PROBLEM DESCRIPTION: Please transcribe the data exactly, with nothing left out.

== == ==

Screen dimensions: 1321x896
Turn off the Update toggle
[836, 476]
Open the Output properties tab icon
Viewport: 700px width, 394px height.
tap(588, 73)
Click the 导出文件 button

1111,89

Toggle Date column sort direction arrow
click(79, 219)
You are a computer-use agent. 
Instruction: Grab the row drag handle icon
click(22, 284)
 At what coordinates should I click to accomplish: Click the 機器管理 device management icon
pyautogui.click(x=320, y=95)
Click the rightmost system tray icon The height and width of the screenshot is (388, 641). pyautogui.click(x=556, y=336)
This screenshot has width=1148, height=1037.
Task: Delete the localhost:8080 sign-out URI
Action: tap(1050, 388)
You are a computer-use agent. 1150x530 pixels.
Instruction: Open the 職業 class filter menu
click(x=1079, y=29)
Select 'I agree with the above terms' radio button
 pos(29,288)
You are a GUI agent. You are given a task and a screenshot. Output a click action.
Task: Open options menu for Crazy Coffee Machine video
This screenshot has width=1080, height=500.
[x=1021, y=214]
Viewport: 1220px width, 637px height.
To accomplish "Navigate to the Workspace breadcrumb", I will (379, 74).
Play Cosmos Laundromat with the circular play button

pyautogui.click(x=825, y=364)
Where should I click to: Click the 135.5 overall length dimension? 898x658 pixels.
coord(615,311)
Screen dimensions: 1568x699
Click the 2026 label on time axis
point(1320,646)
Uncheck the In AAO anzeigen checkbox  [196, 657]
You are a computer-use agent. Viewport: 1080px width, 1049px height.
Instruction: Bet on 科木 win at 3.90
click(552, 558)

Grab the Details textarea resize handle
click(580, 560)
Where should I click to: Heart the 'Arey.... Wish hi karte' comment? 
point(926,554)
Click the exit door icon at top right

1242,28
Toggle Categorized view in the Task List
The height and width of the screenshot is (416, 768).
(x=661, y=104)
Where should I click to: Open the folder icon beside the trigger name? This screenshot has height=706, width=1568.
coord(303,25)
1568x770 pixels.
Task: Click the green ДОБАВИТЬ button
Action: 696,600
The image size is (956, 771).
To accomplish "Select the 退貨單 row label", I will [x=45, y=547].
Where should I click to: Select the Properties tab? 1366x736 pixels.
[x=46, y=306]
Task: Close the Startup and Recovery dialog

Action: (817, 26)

== == ==

THE ANSWER:
Screen dimensions: 1321x896
Turn off the Update toggle
[836, 476]
Open the Output properties tab icon
Viewport: 700px width, 394px height.
tap(588, 73)
Click the 导出文件 button

1111,89

Toggle Date column sort direction arrow
click(79, 219)
You are a computer-use agent. 
Instruction: Grab the row drag handle icon
click(22, 284)
 At what coordinates should I click to accomplish: Click the 機器管理 device management icon
pyautogui.click(x=320, y=95)
Click the rightmost system tray icon The height and width of the screenshot is (388, 641). pyautogui.click(x=556, y=336)
This screenshot has width=1148, height=1037.
Task: Delete the localhost:8080 sign-out URI
Action: tap(1050, 388)
You are a computer-use agent. 1150x530 pixels.
Instruction: Open the 職業 class filter menu
click(x=1079, y=29)
Select 'I agree with the above terms' radio button
 pos(29,288)
You are a GUI agent. You are given a task and a screenshot. Output a click action.
Task: Open options menu for Crazy Coffee Machine video
This screenshot has width=1080, height=500.
[x=1021, y=214]
Viewport: 1220px width, 637px height.
To accomplish "Navigate to the Workspace breadcrumb", I will (379, 74).
Play Cosmos Laundromat with the circular play button

pyautogui.click(x=825, y=364)
Where should I click to: Click the 135.5 overall length dimension? 898x658 pixels.
coord(615,311)
Screen dimensions: 1568x699
Click the 2026 label on time axis
point(1320,646)
Uncheck the In AAO anzeigen checkbox  [196, 657]
You are a computer-use agent. Viewport: 1080px width, 1049px height.
Instruction: Bet on 科木 win at 3.90
click(552, 558)

Grab the Details textarea resize handle
click(580, 560)
Where should I click to: Heart the 'Arey.... Wish hi karte' comment? 
point(926,554)
Click the exit door icon at top right

1242,28
Toggle Categorized view in the Task List
The height and width of the screenshot is (416, 768).
(x=661, y=104)
Where should I click to: Open the folder icon beside the trigger name? This screenshot has height=706, width=1568.
coord(303,25)
1568x770 pixels.
Task: Click the green ДОБАВИТЬ button
Action: 696,600
The image size is (956, 771).
To accomplish "Select the 退貨單 row label", I will [x=45, y=547].
Where should I click to: Select the Properties tab? 1366x736 pixels.
[x=46, y=306]
Task: Close the Startup and Recovery dialog

Action: (817, 26)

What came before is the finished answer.